E dài! un altro racconto che diventa commedia. Quest’anno evidentemente gira così. A giudicare dalle ultime stagioni, si dovrebbe dire che, ormai, il teatro vive di tutto fuorché di teatro. E tuttavia, per Il carteggio Aspern, caldamente applaudito ieri sera al Manzoni, si deve fare un’eccezione. Quello di Henry James (1843-1926) assiduamente preso di mira da sceneggiatori riduttori dialogatori teatrali e cinematografici d’ogni estrazione e sempre con fortuna è un caso particolare; il caso di un commediografo a successo per interposta persona, cresciuto sul tronco di un narratore che più tempo passa e più importante diventa per la somma delle esperienze assimilate come americano di nascita e superate come europeo d’elezione, per la vibratile sensibilità e sottigliezza psicologica fitta di inquietanti anticipi freudiani trapunti su una tela tessuta col filo della memoria proustiana; per la sorprendente duttilità e modernità di uno strumento espressivo capace di intuizioni non ancora esaurite dall’esperienza contemporanea.

Maestro del romanzo e del racconto – frequentemente a chiave – , uno dei pochissimi che siano stati capaci, sul crinale dei due secoli, di trasferire l’eredità ottocentesca nelle varie e complesse diramazioni della disponibilità del Novecento – prese, si può dire, il romanzo dalle mani di Balzac e lo consegnò in quelle di Proust – i suoi diretti rapporti con la scena furono altrettante sconfitte. Sempre respinto dal palcoscenico nonostante i suoi reiterati tentativi di conquistarlo con una decina e più di drammi e commedie e una non occasionale attività di recensore teatrale, il successo doveva venirgli, anche qui, più di tre lustri dopo la morte con una riduzione fatta da altri, di uno dei suoi racconti: L’ereditiera, per chi se ne fosse dimenticato. E altri ne seguirono, non ultimo l’allucinante Giro di vite. Ora è toccato al Carteggio Aspern; riduttore, per l’occasione, Michael Redgrave.

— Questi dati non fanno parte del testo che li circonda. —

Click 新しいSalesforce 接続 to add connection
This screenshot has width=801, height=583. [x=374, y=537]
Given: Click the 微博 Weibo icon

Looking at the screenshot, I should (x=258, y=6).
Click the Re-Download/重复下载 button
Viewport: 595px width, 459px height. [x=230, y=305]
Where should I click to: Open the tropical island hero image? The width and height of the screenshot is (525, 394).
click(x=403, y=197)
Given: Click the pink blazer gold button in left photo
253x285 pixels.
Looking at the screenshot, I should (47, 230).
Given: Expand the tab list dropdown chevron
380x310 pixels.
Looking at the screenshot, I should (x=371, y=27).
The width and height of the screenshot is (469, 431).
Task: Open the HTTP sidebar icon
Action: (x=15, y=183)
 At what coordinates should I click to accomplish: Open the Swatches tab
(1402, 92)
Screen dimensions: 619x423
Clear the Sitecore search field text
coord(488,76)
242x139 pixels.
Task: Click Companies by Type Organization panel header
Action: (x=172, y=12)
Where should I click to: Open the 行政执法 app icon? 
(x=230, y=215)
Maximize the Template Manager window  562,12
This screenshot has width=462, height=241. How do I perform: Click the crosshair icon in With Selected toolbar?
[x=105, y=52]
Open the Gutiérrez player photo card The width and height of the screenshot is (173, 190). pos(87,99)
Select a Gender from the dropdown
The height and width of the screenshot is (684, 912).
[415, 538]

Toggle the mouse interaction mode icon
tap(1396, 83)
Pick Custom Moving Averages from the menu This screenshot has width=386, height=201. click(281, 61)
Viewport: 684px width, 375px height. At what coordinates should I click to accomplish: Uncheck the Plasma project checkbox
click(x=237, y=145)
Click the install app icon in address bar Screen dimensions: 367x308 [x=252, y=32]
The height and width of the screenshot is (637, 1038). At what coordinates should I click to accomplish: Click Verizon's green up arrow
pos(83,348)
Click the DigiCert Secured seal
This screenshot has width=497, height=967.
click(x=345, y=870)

Pare che l’omonimo racconto originario sia stato ispirato da un fatto analogo precedentemente accaduto a Firenze, dove visse i suoi ultimi anni la cognata di Shelley e un critico e biografo americano la avvicinò e si fece suo pensionante col proposito di raccogliere notizie di prima mano e consultare scritti privati, autografi del poeta. Siamo in una Venezia fine di secolo col fascino decadente delle cose un po’ sfatte che si riverberano su una stagione autunnale delle anime. In una vecchia casa cadente, dalle numerose stanze chiuse e uno squallido giardino sulle acque morte di un canale, vivono in povertà, volontariamente chiuse in misteriosa solitudine, la quasi centenaria signorina Giulia Bordereau e sua nipote zitella, Tina. La prima, bloccata nel mito di uno splendido tempo remoto fantasticamente ricreato dalla memoria; la seconda, chiusa nelle pavide inibizioni e nelle rinunciatarie attese di una vita non vissuta. Un americano, Henry Jarvis, fanatico di un immaginario poeta morto, Aspers, alla cui esegesi ha votato la propria esistenza, ha saputo che la vecchia, da giovinetta, fu un grande amore del suo idolo; colei che, col solo passaggio nella di lui vita, deviò il corso di una poesia volgendola verso sublimi manifestazioni di passione. Egli è certo che la vegliarda custodisce un epistolario amoroso di incalcolabile valore per la biografia che sta scrivendo; e riesce a farsi affittare una stanza della casa, deciso a tutto, anche a qualche ignobile inganno pur di impossessarsi del carteggio.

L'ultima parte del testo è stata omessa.